For me, a big aspect of life is pacing yourself and building momentum. It started when I began running competitively at the ripe ole’ age of seven and as I would get older I would notice many parallels between life and running. The most important of these was the importance of understanding your own limits and how to properly pace yourself. The biggest problem for me was that I was horribly impatient. It took everything I had not to sprint out in the lead and burn out in the first 100 yards of a mile race.

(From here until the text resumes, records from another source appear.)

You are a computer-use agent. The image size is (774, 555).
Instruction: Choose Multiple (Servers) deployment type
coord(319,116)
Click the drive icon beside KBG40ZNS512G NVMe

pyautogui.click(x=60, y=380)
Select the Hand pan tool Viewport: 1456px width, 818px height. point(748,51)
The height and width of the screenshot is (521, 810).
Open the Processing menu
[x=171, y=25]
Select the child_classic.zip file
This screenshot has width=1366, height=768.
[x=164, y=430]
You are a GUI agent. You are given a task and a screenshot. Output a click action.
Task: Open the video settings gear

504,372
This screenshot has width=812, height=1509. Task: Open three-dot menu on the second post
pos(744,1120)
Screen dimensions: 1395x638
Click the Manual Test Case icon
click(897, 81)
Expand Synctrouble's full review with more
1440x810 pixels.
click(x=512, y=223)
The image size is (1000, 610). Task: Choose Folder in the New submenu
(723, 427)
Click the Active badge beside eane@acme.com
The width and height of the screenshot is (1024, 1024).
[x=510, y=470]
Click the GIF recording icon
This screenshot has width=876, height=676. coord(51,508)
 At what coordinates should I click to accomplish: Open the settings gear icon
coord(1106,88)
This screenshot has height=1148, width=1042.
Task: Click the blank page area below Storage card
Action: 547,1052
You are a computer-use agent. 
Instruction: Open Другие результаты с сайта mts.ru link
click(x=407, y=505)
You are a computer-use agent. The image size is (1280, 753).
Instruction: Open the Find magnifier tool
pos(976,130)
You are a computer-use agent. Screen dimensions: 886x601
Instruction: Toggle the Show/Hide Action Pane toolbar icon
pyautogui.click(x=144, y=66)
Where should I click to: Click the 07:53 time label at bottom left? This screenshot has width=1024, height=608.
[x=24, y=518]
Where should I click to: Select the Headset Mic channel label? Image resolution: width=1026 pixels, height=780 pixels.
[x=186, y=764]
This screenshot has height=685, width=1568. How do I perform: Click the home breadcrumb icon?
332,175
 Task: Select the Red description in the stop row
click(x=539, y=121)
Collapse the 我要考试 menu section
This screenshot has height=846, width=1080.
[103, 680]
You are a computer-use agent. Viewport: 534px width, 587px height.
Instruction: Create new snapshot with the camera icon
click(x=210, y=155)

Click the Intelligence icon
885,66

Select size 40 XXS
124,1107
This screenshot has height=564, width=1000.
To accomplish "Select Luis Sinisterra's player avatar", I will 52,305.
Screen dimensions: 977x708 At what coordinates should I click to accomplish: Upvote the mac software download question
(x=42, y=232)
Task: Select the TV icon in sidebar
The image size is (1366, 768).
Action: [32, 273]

This fundamental truth paralleled my own life as I wanted everything to happen immediately and I always came out of the gate strong only to burn out quickly. It was a pattern that would be both a blessing and a curse throughout my career. I’d be full of enthusiasm and vigor for about six months and then burn out. If I was lucky I’d make it through a few weeks of recharging the batteries and I’d be off and running again. If not, I’d eventually move on to something more challenging and exciting and even more exhausting.

By now you’re probably wondering, “what in God’s green earth does that have to do with being a divorced father of three?” Well that’s a good question. When you’re a parent you really don’t get many opportunities to recharge. If you’re lucky you have a spouse who can pick up the ball and run with it when you crash. But when you’re a divorced, single parent that luxury is gone. Even if you have the support of an ex-wife or other family members, when the kids are with you, it’s all on your shoulders to keep it moving. There’s no running to the grocery store to pick up milk without getting all three dressed and transitioned to the car. The three of them can become life a school of piranah all feeding off of your existence. You’re constantly on the move, constantly going. Sit for five seconds and one of them is bound to yell, “DADDDDDDD … there’s no toilet paper!!!!”

At first you envision the end of the week finish line. Sunday at six they’ll go to their mom’s and you’ll be able to regroup. But that’s when you catch up with client work and getting the house back in order. Suddenly it’s Sunday again and the house still isn’t together, the work isn’t completed and you have to pick up the kids in an hour. You forgot to restock the fridge and the jeans you know your daughter is going to want to wear to school in the morning are still in the laundry basket. It’s a never ending vicious cycle.

The first few months I was all over it. Piece of cake I said to myself. I’ve got this. But then I started noticing that I was pacing myself for a 5K not a marathon. It wasn’t long before I started freaking out, afraid I’d hit the wall sooner than later. Little things started getting missed. An extra pair of shoes on the kitchen floor. Toys left laying around in the bonus room. The car was starting to get creepy dirty. Lunches started getting made 15 minutes before the kids had to be on the bus rather than the night before. Papers were piling up on my desk. Laundry was getting done, but there were little piles strewn throughout the house waiting to be put away.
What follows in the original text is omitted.